What you are asked to do: Reproduce the footballer profile below in full, word for word, keeping every line in its original order.

(Text shown Opens)

Personal information
- Full name: Fatemeh Safarastgu
- Date of birth: 21 March 2003 (age 22)
- Place of birth: Shiraz, Iran
- Height: 1.71 m (5 ft 7 in)
- Position: Forward

Team information
- Current team: Persepolis F.C. (women)
- Number: 21

Senior career*
- Years: Team / Apps / (Gls)
- 2024–: Persepolis F.C. (women)

International career
- 2018–: Iran / 1 / (0)

= Fatemeh Safarastgoo =

Iranian footballer (born 2003)

Fatemeh Safarastgu (فاطمه صفا راستگو; born 21 March 2003) is an Iranian professional footballer who plays as a forward for the Kowsar Women Football League club Persepolis and the Iran women's national team.

Before joining Persepolis, Safarastgu has played for Iran women's national football team and several Iranian clubs in all younger leagues. She has also experience in the Kowsar League, Top tier of Iranian Women's Football.

She is one of the first goal scorers in the history of Persepolis (Women) and in the first victory in the history of this club, she scored against the Kamyaran FC.

(Text shown Closes)
(Given information Opens)

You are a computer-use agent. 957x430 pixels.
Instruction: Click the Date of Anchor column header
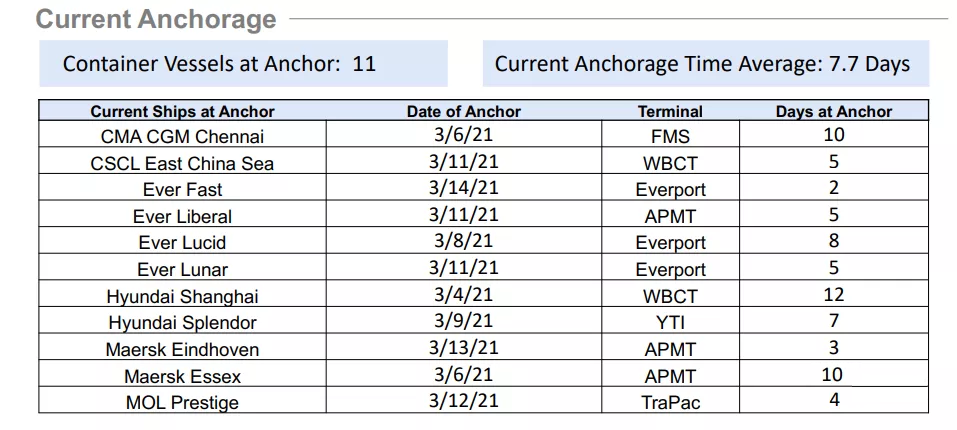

(Given information Closes)

Answer to this problem:
Personal information
- Full name: Fatemeh Safarastgu
- Date of birth: 21 March 2003 (age 22)
- Place of birth: Shiraz, Iran
- Height: 1.71 m (5 ft 7 in)
- Position: Forward

Team information
- Current team: Persepolis F.C. (women)
- Number: 21

Senior career*
- Years: Team / Apps / (Gls)
- 2024–: Persepolis F.C. (women)

International career
- 2018–: Iran / 1 / (0)

= Fatemeh Safarastgoo =

Iranian footballer (born 2003)

Fatemeh Safarastgu (فاطمه صفا راستگو; born 21 March 2003) is an Iranian professional footballer who plays as a forward for the Kowsar Women Football League club Persepolis and the Iran women's national team.

Before joining Persepolis, Safarastgu has played for Iran women's national football team and several Iranian clubs in all younger leagues. She has also experience in the Kowsar League, Top tier of Iranian Women's Football.

She is one of the first goal scorers in the history of Persepolis (Women) and in the first victory in the history of this club, she scored against the Kamyaran FC.